Why People Don't Finish Moby Dick and How to Avoid It

In preparation for this book, I was thinking about what makes Moby Dick hard for many people, and I come up with three big reading barriers to the book, none of which is difficult to overcome.

One is Melville's tone. He's the guy who you can't quite figure out and treat a bit warily - is he joking or is he serious? Is he trying to make a fool of me? Does he really think what he's saying, or is he pulling our leg? Having read a lot of this guy, I've decided the answer is almost always both - yes, he's laughing at the world, at himself, and the reader, and he's being pretentious and overblown, and he's spinning the wild yarn ever bigger, but he's still deadly serious about it all even as he laughs at it. That combined cynical and ernest tone is a big part of Melville - he's both the jaded curmudgeon who has seen it all and the wide-eyed pre-teen excited by the world's adventures. But sometimes that tone just really confuses people.

A second is his patience. He opens the book with all those quotes and that definition. Really? He wants us to wade through those? Kind of tedious. He has a habit of getting in the middle of action and going off on an asside for three or four chapters and then coming back. He is in no hurry to tell the story. This is probably the toughest problem for readers, and it's akin to the Faerie Queene, one of our recent reads and one of Melville's favorites. Don't fear skipping ahead if what's going on bores you at any point and don't feel like you shouldn't be bored because it's "great" literature - you can always come back, and the boring stuff is often rich and humorous after you've gotten through it. (Note: the chapter labeled "Cetology" is traditional problem child - have a drink and put some music on before reading it).
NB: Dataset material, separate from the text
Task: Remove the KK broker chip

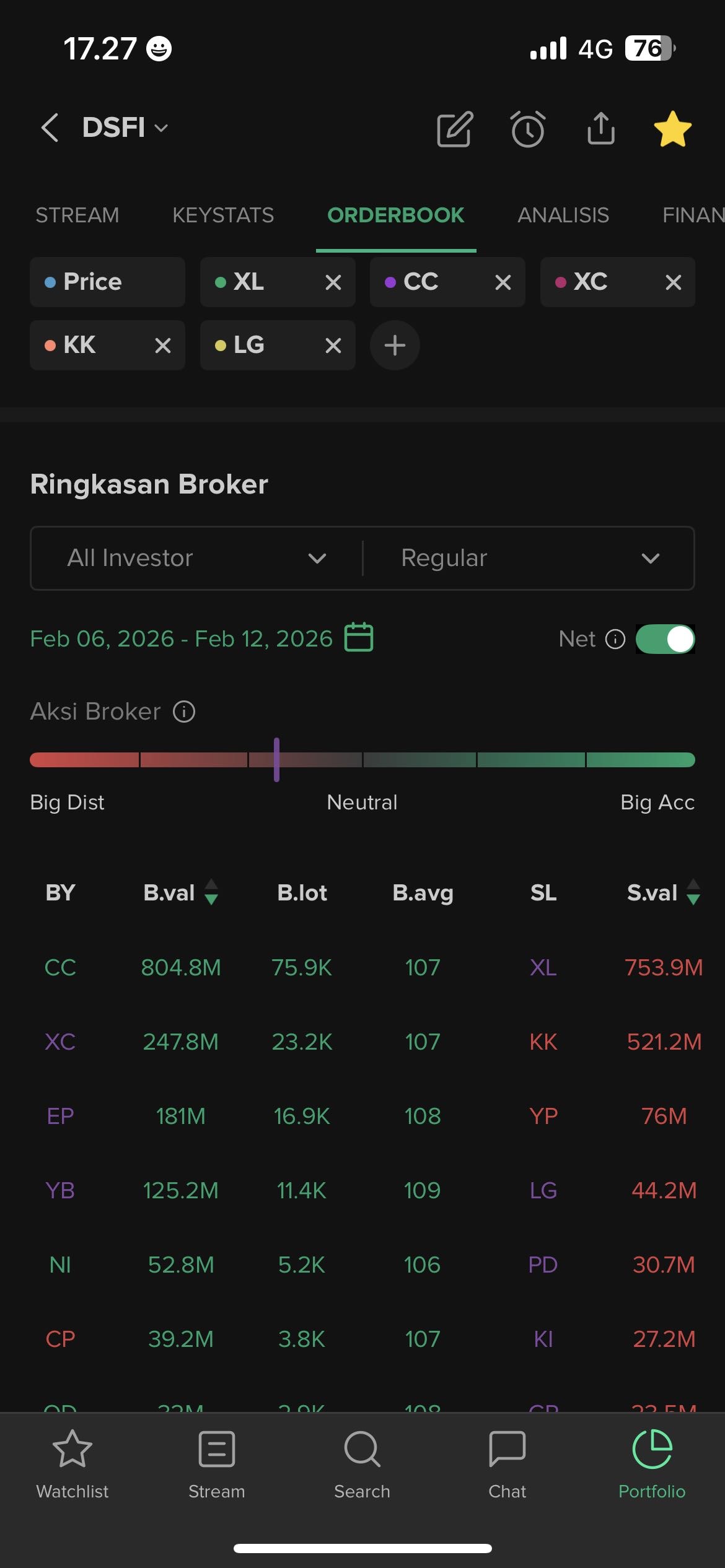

The third is the symbolism. Everyone knows it is a book full of symbols, and most commentators want to build it into a full blown allegory, where all the symbols are replaced by what they symbolize and there's a second level of meaning that the story operates on. Yet you'll find a lot of debate over such basics as what divine being Moby Dick might represent, a pretty entry-level symbol if we're going to build this into an allegory. When you read the book, though, you'll find Melville really doesn't hide the ball - throughout the book, Ishmael, as a narrator, is a quizzical spectator who can't always figure these things out, who doubts the meanings he gives things and half-suspects or speculates on many things. He can't figure it all out and neither can we. Don't sweat the symbolism, and just listen to what Melville and Ishamel tell you; he'll often be quite explicity about what the Whale represents, but it's complicated and not just a simple symbolic equivalence. Most of the people who try to make everything into something else are just trying to snag their PhD or secure their tenure. Sometimes, a white whale is just a white whale. Still, it can be fun to play with the symbol stuff.

1 comment:

  1. The Cetology chapter knocked me out. But I've always wanted to go back and tackle MD again, as I was enjoying it immensely up until then.